Subject: Re: sendto() and ENOBUFS question..
To: <>
From: David Laight <david@l8s.co.uk>
List: tech-net
Date: 05/15/2002 19:05:10
On Wed, May 15, 2002 at 09:43:03AM -0700, Justin C. Walker wrote:
> 
> On Wednesday, May 15, 2002, at 12:41 AM, <sudog@telus.net> wrote:
> 
> > On Tue, 14 May 2002, Justin C. Walker wrote:
> >
> >>> So, the question is, does select() or poll() make a check to ensure
> >>> that ENOBUFS won't show up when udp_output() is called? Or should it?
> >>
> >> Nope; select/poll don't have any way to determine this, since it isn't
> >> recorded as "state" anywhere.  UDP is "best effort" delivery, which
> >> means that if the packet can't be delivered for any reason, it gets
> >> dropped, and very little is done to note that fact.
> >
> > Then the select check for writeable status on the SOCK_DGRAM is
> > meaningless in its current form.
> 
> I would not phrase it this way.  I would say that the mechanisms to 
> provide what you want are not available when you use UDP.  UDP is 
> "unreliable"; the definition says that, and the implementation 
> reinforces it.  It doesn't make sense to build a lot of support for 
> reliability into a transport that is inherently unreliable.

I would say that UDP should block (or return EAGAIN) before it
starts failing ENOBUFS...

> Nope.  For one thing, the 'iswriteable' semantics are specific to a 
> 'connection', and in UDP, you don't have any.

There is no reason why they souldn't apply to the socket itself.
> 
> Also, there is no clear definition of "the path to the interface", since 
> UDP operates in an "unconnected" mode.  The system lets you 'connect' a 
> datagram socket as a convenience (so you don't have to continually 
> supply headers if the datagrams always go to the same place), but that 
> shouldn't imply to you that there really is a path.

There IS a path when you have a datagram in your hand to send.  That is
the one that the user wants to know about.
> 
> Again, what you are asking for is reliability, and for UDP, that is 
> solely at the discretion of the application.
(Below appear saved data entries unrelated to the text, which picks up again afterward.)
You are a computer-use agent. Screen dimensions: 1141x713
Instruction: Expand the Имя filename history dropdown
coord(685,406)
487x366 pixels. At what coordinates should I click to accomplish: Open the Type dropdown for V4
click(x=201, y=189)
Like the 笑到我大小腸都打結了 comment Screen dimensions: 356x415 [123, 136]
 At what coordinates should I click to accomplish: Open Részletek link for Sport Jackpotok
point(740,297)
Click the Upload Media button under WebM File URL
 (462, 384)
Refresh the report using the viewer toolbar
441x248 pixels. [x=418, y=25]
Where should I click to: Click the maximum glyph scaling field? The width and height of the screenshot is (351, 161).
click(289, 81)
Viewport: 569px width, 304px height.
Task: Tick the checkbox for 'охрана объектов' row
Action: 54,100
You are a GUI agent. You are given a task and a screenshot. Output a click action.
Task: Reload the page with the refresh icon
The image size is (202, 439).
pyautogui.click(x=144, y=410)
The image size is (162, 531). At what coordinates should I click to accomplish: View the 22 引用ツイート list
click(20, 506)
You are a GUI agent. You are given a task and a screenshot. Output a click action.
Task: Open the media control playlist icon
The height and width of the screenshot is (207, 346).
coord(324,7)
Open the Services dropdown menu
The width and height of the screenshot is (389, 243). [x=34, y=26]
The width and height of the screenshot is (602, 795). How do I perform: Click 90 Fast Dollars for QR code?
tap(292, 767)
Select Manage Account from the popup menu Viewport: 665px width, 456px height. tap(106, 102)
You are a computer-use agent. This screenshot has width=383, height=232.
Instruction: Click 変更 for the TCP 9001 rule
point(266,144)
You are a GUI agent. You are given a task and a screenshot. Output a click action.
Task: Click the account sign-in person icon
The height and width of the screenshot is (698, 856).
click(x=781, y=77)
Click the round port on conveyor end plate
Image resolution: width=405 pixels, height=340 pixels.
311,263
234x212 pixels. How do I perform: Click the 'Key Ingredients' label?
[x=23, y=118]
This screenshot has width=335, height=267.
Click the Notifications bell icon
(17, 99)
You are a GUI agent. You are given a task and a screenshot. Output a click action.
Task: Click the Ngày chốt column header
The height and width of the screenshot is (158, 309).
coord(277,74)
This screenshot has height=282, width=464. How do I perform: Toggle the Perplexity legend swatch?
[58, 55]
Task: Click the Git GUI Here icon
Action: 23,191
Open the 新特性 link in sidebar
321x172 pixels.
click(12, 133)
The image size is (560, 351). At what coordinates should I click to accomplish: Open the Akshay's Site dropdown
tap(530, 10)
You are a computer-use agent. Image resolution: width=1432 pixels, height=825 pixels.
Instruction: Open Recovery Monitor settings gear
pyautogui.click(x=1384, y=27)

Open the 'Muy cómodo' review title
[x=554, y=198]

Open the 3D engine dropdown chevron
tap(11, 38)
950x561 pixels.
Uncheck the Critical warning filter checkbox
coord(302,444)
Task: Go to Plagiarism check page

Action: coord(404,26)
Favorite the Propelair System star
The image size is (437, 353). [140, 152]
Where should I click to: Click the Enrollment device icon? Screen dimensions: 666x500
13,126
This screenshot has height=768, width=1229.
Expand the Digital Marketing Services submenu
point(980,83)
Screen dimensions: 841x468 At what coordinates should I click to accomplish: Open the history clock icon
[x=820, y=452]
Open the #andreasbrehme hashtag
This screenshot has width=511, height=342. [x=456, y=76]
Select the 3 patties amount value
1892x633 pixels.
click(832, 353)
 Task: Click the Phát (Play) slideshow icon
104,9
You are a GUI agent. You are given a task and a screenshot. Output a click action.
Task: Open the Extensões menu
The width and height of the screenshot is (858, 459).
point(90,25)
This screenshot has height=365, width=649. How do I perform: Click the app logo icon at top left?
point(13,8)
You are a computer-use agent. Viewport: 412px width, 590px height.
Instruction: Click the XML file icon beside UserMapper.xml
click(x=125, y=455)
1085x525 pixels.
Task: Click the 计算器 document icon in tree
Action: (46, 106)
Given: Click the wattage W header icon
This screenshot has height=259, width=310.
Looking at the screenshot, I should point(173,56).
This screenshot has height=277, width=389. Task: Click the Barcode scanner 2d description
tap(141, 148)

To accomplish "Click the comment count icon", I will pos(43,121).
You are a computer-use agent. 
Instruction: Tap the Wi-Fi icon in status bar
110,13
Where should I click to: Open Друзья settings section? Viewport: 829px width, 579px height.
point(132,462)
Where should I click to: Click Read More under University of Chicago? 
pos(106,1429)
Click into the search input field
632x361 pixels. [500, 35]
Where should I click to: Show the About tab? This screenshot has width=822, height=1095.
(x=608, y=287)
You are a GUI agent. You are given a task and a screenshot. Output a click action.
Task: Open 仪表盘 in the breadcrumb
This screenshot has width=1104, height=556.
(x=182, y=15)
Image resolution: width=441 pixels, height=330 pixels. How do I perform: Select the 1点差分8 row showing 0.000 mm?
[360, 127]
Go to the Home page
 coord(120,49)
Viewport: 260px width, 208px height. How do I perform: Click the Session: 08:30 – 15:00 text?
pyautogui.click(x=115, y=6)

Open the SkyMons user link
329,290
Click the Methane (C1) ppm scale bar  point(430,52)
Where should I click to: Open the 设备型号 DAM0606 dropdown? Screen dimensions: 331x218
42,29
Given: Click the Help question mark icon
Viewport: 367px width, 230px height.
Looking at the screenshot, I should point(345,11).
Not reliability, just sanity!
NFS over UDP works (on local LAN segments) because the actual error
rate is very small.  If UDP or the ethernet driver decides to
discard packets just because of flow control then it all dies a
horrid death (made much worse by increasing the default NFS data
block size from 8k to 32k).
> 
> > I guess that would
> > mean reserving a small amount of memory for each SOCK_DGRAM driven by
> > select()'s wouldn't it.. and a queuing mechanism.. which again would
> > be better implemented in userland. Hrm.
> 
> I think you've got it!

no - just the same as any other select/poll call.  You block wainting
for a wakeup from the lower driver.  The required data block is
(probably) allocated during the poll/select system call.
> 
> > Buffered UDP would be what I'm looking for..  but isn't there a send
> > buffer associated with a SOCK_DGRAM that can be adjusted?
> 
> Nope.  As I said, SOCK_DGRAM traffic typically goes through the socket 
> layer like grease through a goose: no buffering.  I believe that 
> sosend() will just call the protocol send hook when it gets data from 
> the caller.

You don't need to buffer is to implemet flow control.
> 
> > Anyway, the fact that it's unreliable doesn't mean the local machine
> > shouldn't do something to help it become as reliable as possible. The
> > socket-full errors that crop up for receivers are perfectly natural
> > and logical;  after all if the receiver can't cope with the data, it's
> > normal to start dropping packets -- *on the receiver's end*.
> 
> I don't think this is correct at all.  In a sense, trying to bring some 
> reliability to UDP on one end of a conversation is similar to 
> rearranging the deck chairs on the titanic (or, better, making sure that 
> all passengers take part in daily lifeboat drills when all the lifeboats 
> have holes in their bottoms).

No both the sending system and receiving system need to take reasonable
care to ensure that UDP packets aren't dumped on the floor.
> 
> It doesn't make a lot of sense (to me, at least) to introduce a lot of 
> complexity, and tie up resources, to provide for local reliability when 
> the very nature of the protocol is to be unreliable.
> 
> >>> If not, how would I, in userland, cleanly wait until I can do another
> >>> udp_output safely without ENOBUFS showing up?

Fix UDP?

> > Timeouts and positive acknowledgements are fine--I can easily build
> > that logic into the system. But when select() tells me I can write to
> > the socket, I should be able to write to the socket unless someone
> > else gets there first and eats the last mbufs. If the write fails,
> > then select() is unreliable and we're back around to basically useless
> > system call functionality that pretends to run fine on a SOCK_DGRAM
> > but really doesn't.
> 
> You are confusing things.  If you want reliability, use TCP.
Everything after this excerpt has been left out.